How to Query Semantics to Find Real-World Objects
This how-to covers:
- Querying semantics to detect what is on-screen at a point the player touches;
- Highlighting a specific semantic channel, both visually and in text;
- Available APIs for querying semantic information.
Prerequisites:
You will need a Unity project with ARDK installed and a set-up basic AR scene. For more information, see Installing ARDK 3 and Setting up an AR Scene.
Adding UI Elements
Before implementing the script that handles semantic querying, we need to prepare the UI elements that will display semantic information to the user. For this example, we will create a text field to display the semantic channel name and a RawImage
to handle shader output.
To create the UI elements:
- In the Hierarchy, right-click in your AR scene, then mouse over UI and select Text-TextMeshPro to add a text field.
- Repeat this process, but select Raw Image instead of Text-TextMeshPro to add a
RawImage
to the scene. - Select the
RawImage
, then, in the Inspector window, click the square in the top-left corner of the Rect Transform menu, as shown here:
- In the Anchor Presets menu that opens, hold the Option key (Alt on Windows) and select the bottom-right square. This will place the
RawImage
in the correct spot and stretch it so that it covers the entire screen.
Adding the Semantic Segmentation Manager
The Semantic Segmentation Manager provides access to the Semantics subsystem and serves semantic predictions that other parts of your code can access. (For more detailed information, see the Semantics Features page.)

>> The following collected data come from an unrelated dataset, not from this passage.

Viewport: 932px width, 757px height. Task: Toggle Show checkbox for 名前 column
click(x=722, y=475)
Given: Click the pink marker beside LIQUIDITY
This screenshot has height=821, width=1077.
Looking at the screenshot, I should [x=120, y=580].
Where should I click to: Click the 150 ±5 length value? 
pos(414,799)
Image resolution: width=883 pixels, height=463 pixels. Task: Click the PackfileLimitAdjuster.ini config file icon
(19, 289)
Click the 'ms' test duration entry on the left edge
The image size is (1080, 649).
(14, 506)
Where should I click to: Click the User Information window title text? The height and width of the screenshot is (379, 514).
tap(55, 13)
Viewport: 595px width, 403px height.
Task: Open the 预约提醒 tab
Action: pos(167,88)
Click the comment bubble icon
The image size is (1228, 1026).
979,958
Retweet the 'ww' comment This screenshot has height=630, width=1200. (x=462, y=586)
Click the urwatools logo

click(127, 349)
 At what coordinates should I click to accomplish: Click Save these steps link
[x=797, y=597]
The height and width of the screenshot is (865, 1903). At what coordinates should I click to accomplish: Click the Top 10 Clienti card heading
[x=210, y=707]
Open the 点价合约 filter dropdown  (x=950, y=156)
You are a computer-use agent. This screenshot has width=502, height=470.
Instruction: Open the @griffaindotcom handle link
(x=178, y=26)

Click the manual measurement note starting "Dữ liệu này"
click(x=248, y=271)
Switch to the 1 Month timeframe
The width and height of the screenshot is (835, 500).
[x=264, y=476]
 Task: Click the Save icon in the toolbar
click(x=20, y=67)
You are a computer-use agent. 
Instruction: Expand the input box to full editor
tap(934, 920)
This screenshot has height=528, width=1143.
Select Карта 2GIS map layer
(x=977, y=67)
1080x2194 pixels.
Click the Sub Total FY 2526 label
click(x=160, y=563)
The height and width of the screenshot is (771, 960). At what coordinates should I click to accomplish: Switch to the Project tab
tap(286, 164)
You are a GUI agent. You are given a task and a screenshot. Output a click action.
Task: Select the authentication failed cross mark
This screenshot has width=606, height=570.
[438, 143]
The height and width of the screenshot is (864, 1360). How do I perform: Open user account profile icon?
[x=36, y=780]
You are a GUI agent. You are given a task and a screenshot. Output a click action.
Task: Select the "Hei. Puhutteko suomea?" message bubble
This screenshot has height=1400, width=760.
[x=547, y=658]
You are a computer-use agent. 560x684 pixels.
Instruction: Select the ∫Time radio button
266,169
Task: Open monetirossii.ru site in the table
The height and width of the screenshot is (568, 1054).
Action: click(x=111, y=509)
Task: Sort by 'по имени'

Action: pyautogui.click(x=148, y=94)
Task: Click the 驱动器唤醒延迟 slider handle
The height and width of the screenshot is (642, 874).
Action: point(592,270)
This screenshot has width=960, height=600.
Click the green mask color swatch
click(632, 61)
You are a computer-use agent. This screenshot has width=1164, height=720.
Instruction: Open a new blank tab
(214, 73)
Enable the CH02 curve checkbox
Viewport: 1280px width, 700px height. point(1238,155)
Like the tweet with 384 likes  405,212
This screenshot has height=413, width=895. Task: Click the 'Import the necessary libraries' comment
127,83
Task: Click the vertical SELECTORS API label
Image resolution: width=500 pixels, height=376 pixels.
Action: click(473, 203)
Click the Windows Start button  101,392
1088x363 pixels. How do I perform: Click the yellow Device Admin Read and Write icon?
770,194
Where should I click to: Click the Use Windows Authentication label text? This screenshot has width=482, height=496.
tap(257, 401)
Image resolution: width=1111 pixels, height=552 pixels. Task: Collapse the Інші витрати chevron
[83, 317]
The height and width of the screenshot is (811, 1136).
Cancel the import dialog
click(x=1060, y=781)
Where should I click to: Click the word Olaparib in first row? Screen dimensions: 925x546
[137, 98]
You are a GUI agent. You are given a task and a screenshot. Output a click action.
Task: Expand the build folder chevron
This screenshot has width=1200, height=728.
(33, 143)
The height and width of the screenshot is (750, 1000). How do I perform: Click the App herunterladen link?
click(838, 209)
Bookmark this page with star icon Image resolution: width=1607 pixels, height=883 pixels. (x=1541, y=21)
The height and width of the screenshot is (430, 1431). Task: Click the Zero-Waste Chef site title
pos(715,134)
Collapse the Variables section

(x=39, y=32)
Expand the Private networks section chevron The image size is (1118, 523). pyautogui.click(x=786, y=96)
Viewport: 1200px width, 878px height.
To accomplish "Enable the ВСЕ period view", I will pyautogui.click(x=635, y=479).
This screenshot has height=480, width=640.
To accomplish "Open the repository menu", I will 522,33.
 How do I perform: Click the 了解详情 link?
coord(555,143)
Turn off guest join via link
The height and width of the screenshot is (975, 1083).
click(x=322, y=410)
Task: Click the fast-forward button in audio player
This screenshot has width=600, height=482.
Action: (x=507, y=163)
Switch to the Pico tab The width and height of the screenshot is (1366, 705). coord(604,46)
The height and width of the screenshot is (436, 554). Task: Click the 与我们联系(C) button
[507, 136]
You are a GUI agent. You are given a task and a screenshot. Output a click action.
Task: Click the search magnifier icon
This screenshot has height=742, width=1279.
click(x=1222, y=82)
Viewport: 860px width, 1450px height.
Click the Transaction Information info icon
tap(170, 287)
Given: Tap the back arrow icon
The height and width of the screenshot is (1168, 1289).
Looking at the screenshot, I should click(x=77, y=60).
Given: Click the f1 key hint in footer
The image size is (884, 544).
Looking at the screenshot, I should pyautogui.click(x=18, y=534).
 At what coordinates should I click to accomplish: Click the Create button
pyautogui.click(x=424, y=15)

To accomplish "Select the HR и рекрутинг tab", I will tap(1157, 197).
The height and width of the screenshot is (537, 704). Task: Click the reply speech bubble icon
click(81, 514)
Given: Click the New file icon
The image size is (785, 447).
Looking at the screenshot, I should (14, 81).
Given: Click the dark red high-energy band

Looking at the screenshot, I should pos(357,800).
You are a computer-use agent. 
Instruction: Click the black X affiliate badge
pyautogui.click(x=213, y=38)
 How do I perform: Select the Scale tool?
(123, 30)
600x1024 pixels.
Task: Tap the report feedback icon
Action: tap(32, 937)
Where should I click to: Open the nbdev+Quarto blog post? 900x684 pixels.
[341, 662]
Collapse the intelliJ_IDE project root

To add a Semantic Segmentation Manager to your scene:
- Right-click in the Hierarchy window, then select Create Empty to add an empty
GameObject
to the scene. Name it Segmentation Manager. - Select the new
GameObject
, then, in the Inspector window, click Add Component, search for "AR Semantic Segmentation Manager", and select it to add it as a Component.
Adding the Alignment Shader
To make sure our semantic information aligns properly on-screen, we need to use the display matrix and rotate the buffer returned by the camera. Using an overlay shader, we can get the display transform from the ARCameraManager frame update event and use it to transform the UVs into the correct screen space. Then, we render the semantic information into the RawImage
we made earlier and display it to the user.
To create the shader:
- Create a shader and material:
- In the Project window, open the Assets directory.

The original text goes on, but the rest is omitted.